A irmã mais velha de minha mãe havia falecido.
Naquele clima triste, acontecia, também, o reencontro de pessoas que não
se viam há muito. Ficamos reunidos durante quase todo o dia e, à noite, os
que não moravam na cidade foram para casa dos parentes que lá residem em
grande número.
Minha mãe e eu ficamos na casa da tia Elzira. Lá, voltei a dormir no mesmo
quarto em que passava minhas férias na infância.
Adorava ficar naquela casa. Até o cheiro ainda permanecia o mesmo. Que
delícia!
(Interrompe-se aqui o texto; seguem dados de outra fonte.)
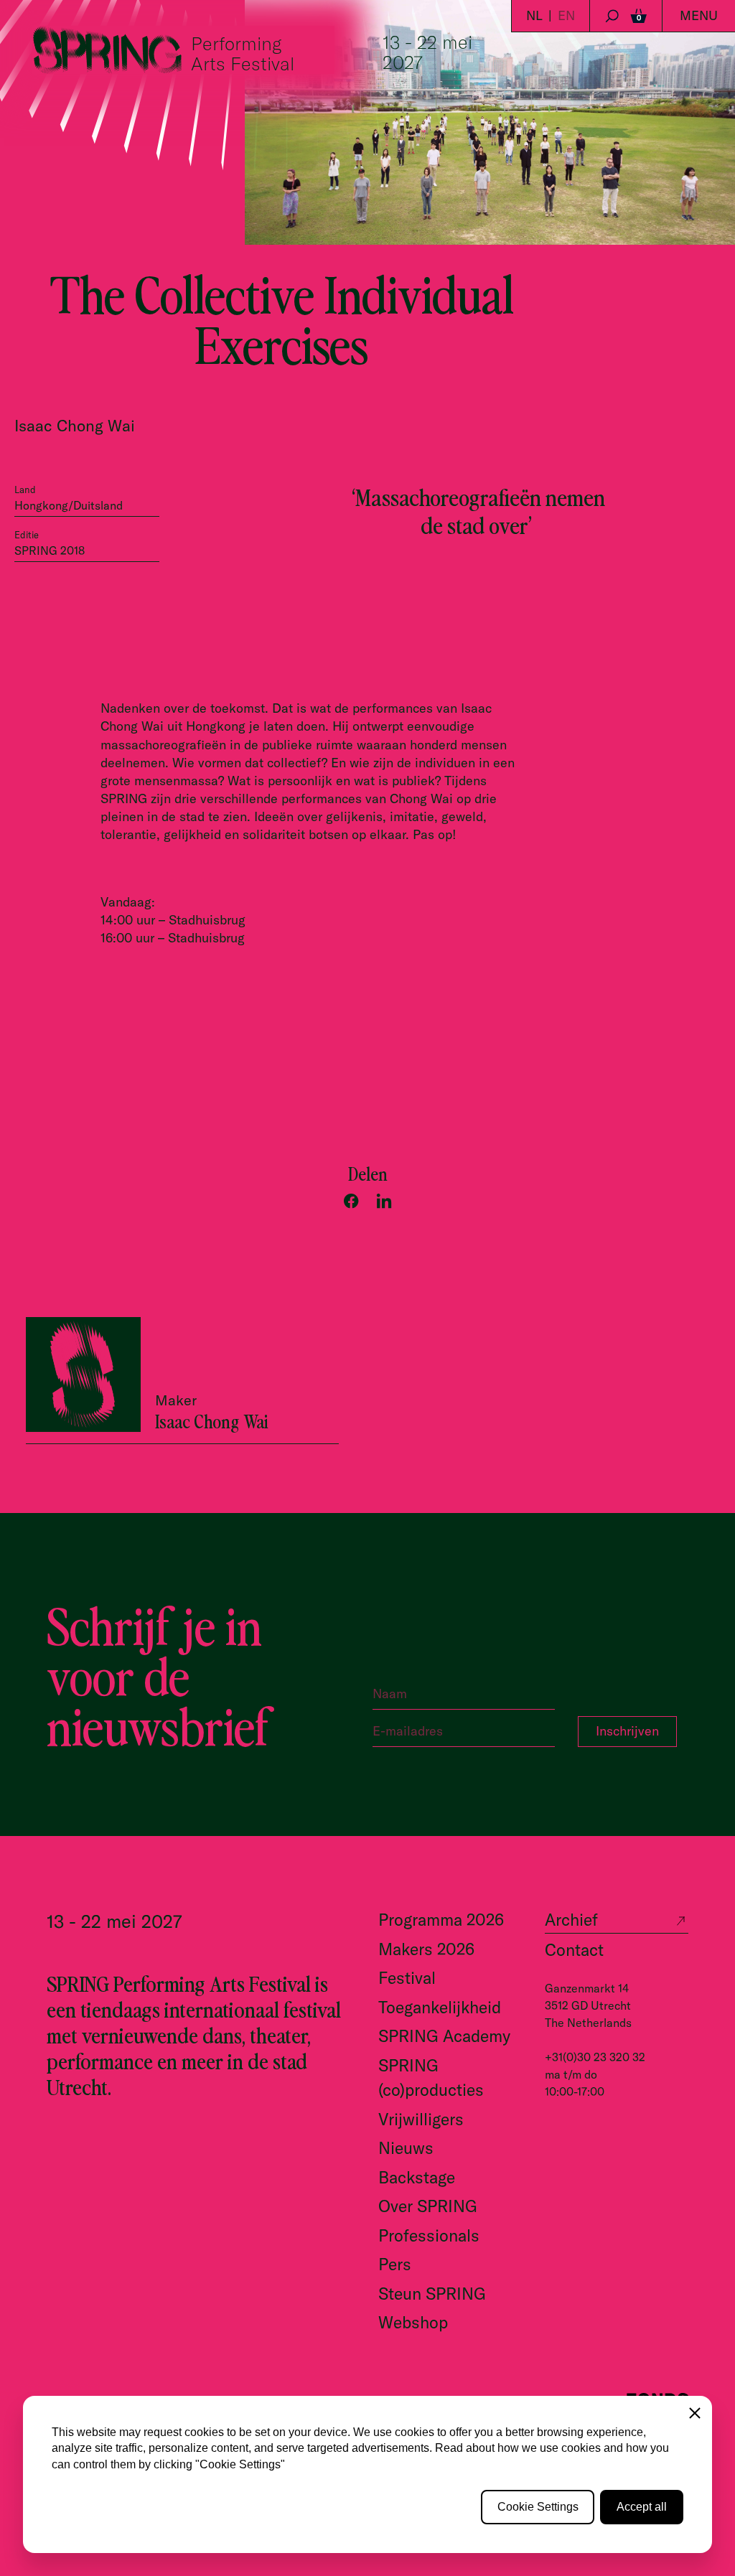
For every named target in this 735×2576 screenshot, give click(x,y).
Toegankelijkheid (439, 2007)
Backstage (416, 2177)
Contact (574, 1949)
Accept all (642, 2507)
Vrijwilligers (421, 2119)
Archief (571, 1919)
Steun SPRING (432, 2293)
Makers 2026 (426, 1949)
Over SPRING (427, 2206)
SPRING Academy (444, 2035)
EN (566, 15)
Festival (407, 1977)
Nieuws (406, 2147)
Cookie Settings (538, 2507)
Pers (394, 2264)
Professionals (428, 2235)
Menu (699, 15)
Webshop (413, 2322)
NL (534, 15)
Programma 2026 (441, 1919)
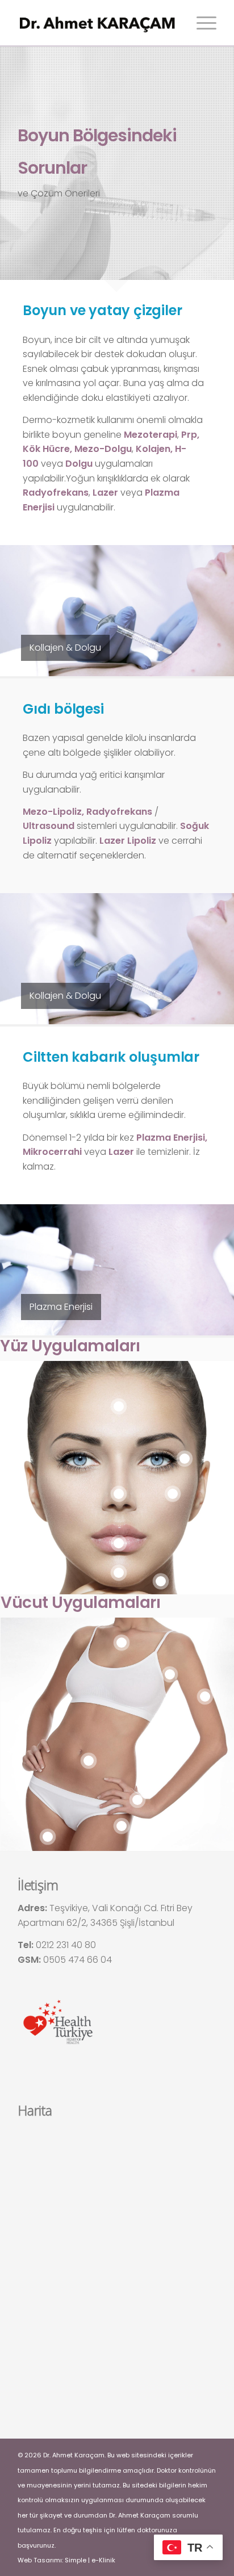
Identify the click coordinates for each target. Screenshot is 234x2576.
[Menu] (200, 22)
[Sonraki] (208, 610)
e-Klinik (103, 2560)
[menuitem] (200, 22)
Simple (75, 2560)
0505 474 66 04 (77, 1959)
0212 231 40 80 (66, 1944)
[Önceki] (26, 610)
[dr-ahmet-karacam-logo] (97, 22)
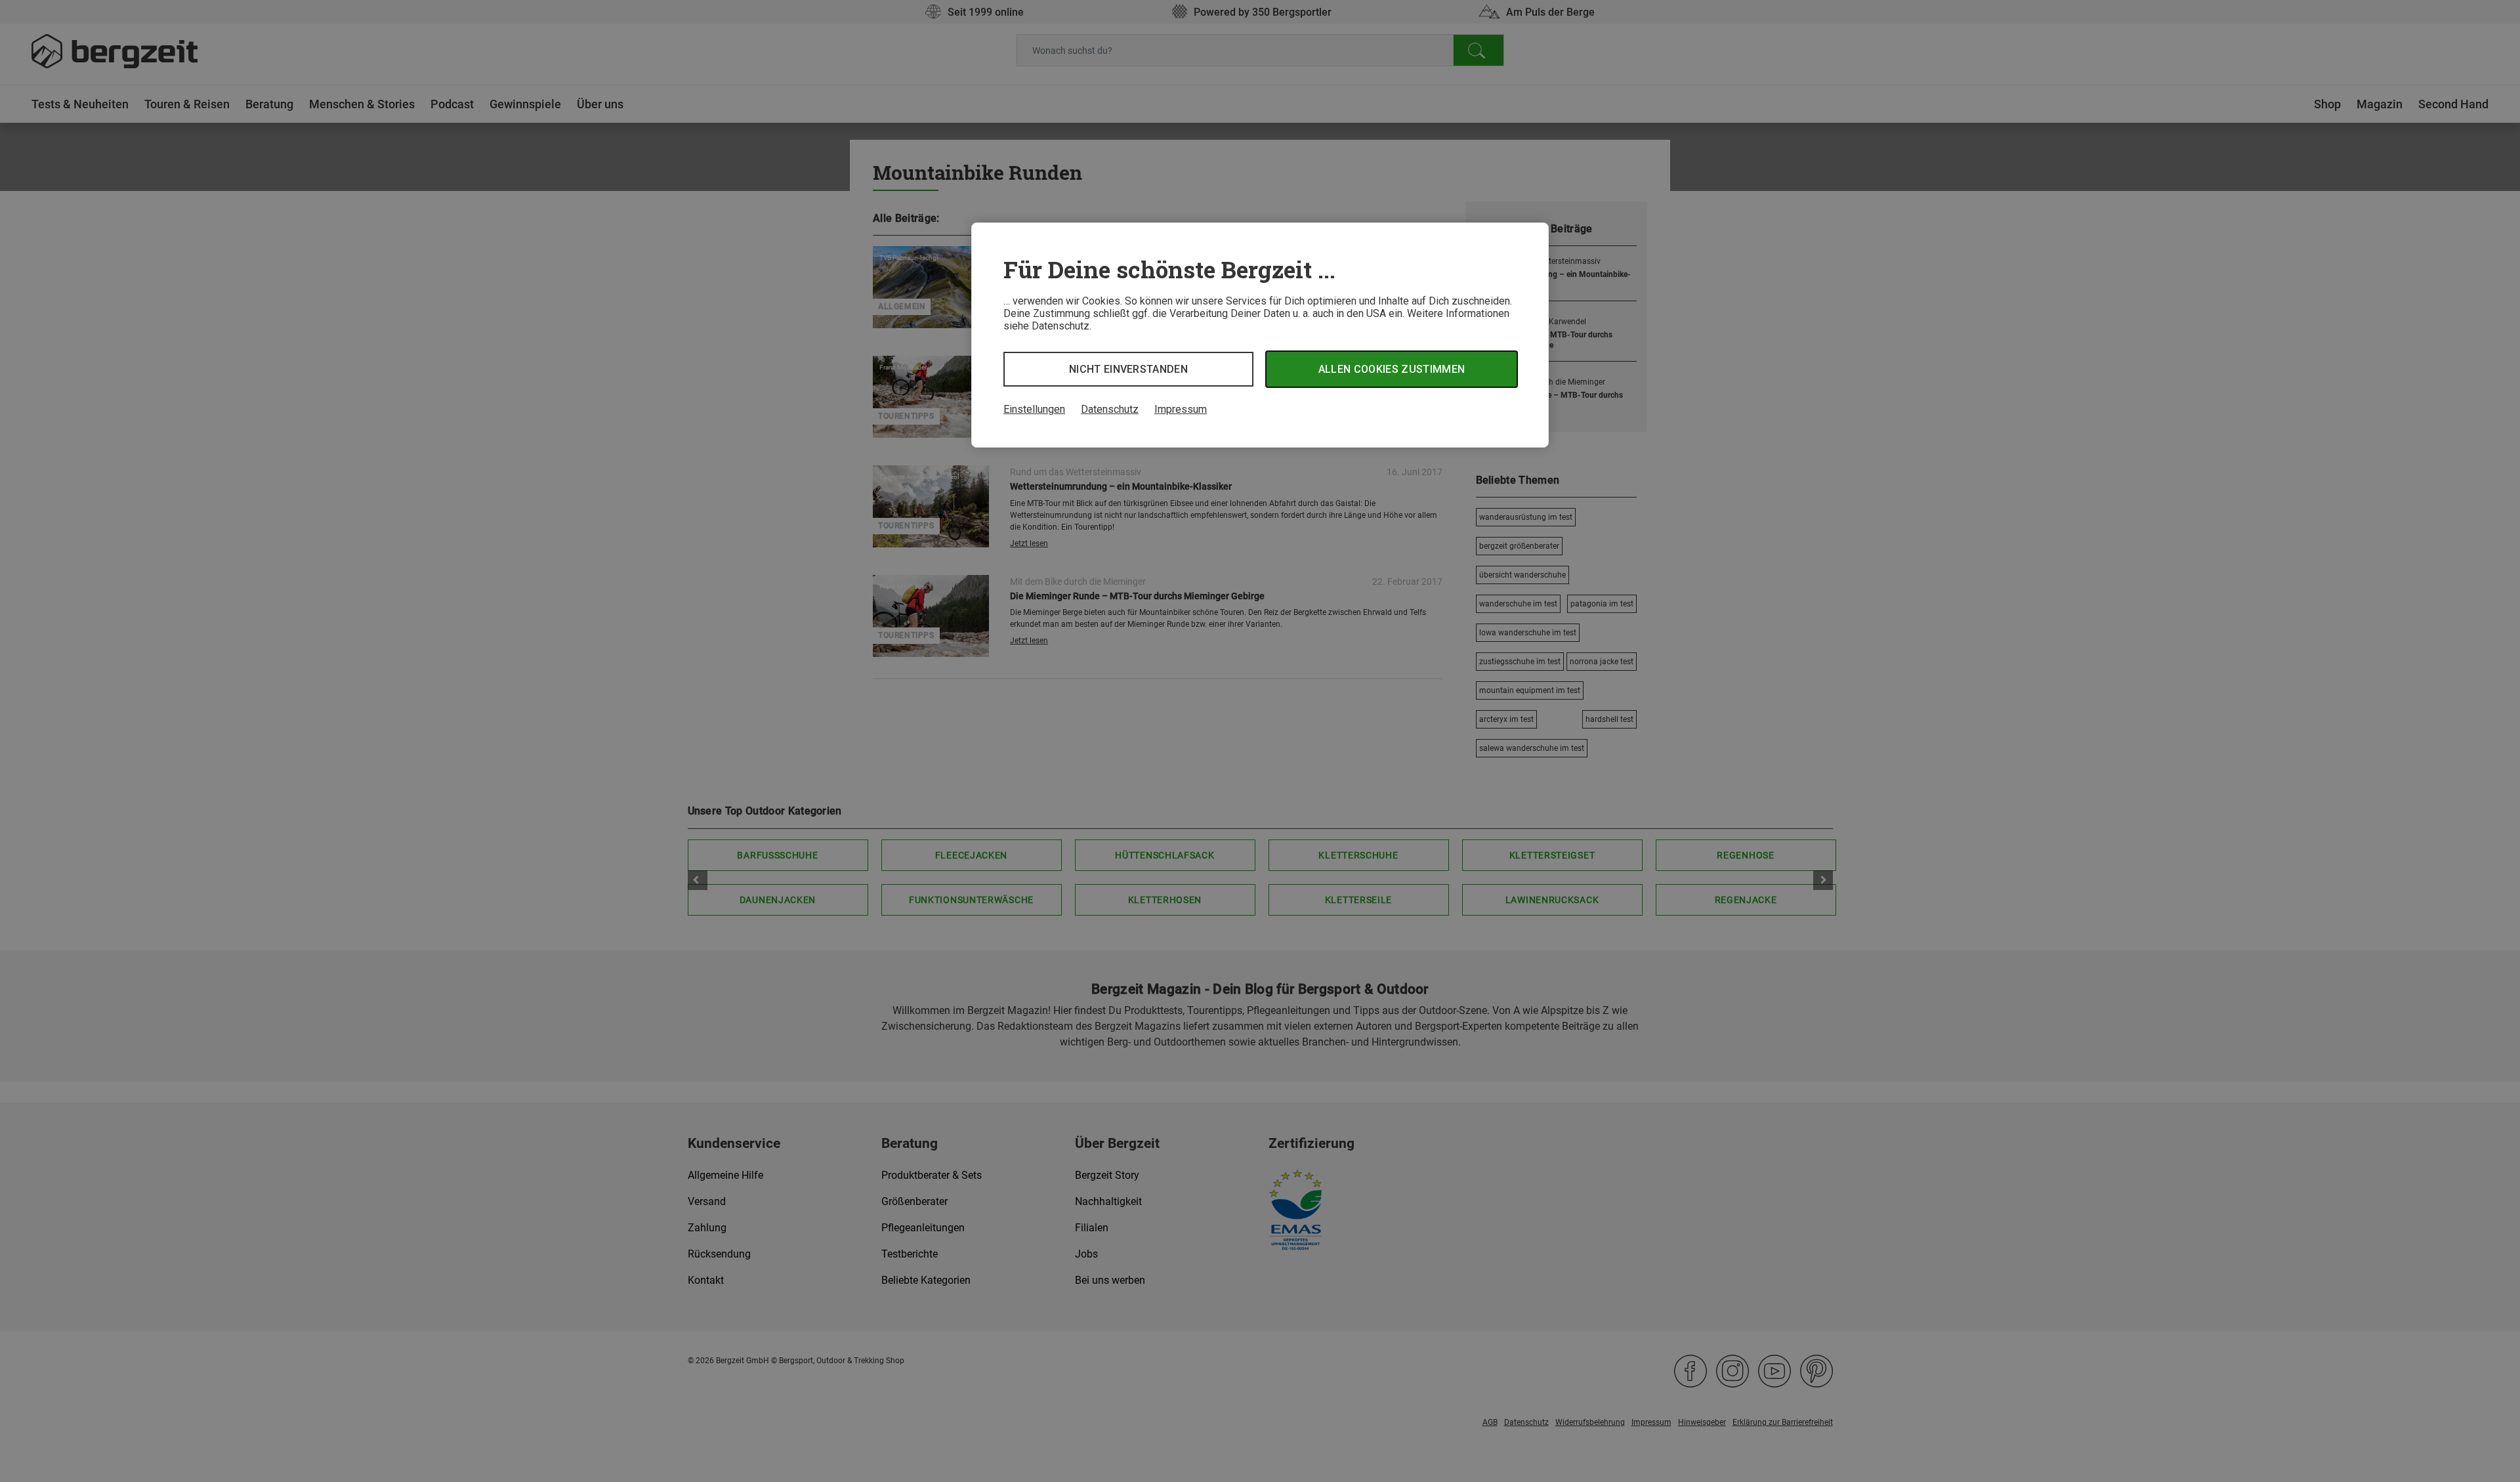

Cheiro de alegria, de brincadeiras, de coisas que não voltam, mas
que não se apagam da memória.
É um sobrado grande e antigo, num terreno alto, de onde se avista uma
grande extensão do rio Jacuí e muito verde.
Viajei no tempo.
Quando crianças, descíamos pela lateral da casa, por um caminho de terra
batida e cascalhos, chegando até lá em baixo em segundos.Que festa!
Ficávamos andando pela beira do rio, jogando pedrinhas na água, arriscando
passeios nos barcos (os famosos caíques movidos a remo, ou por pequenos
motorzinhos na popa, acompanhadas por pessoas do lugar).
Cheguei a ver a figura da minha tia na janela, no seu gesto costumeiro de
todas as tardes, acenando para que a gente subisse, pois era hora do
lanche.
Outra delícia! Na mesa, um enorme tacho de pastéis fresquinhos, feitinhos
na hora e café fumegante no bule.
Cacau, meu primo, tinha um quarto imenso, repleto de brinquedos e
revistinhas infantis, que enchiam os olhos de qualquer criança.
Chegava a passar um mês por lá. Durante o dia até visitava outros
parentes, mas, à noite, vinha para o quarto de hóspedes que me esperava,
cheiroso, com a cama prontinha para uma bela noite de sono, depois de
todas as estripulias do dia.
Lembro do galo que cantava, como se houvesse sido programado, fielmente,
às seis horas da manhã.
Aquilo era vida. Lazer, alegria. Nada nos entristecia.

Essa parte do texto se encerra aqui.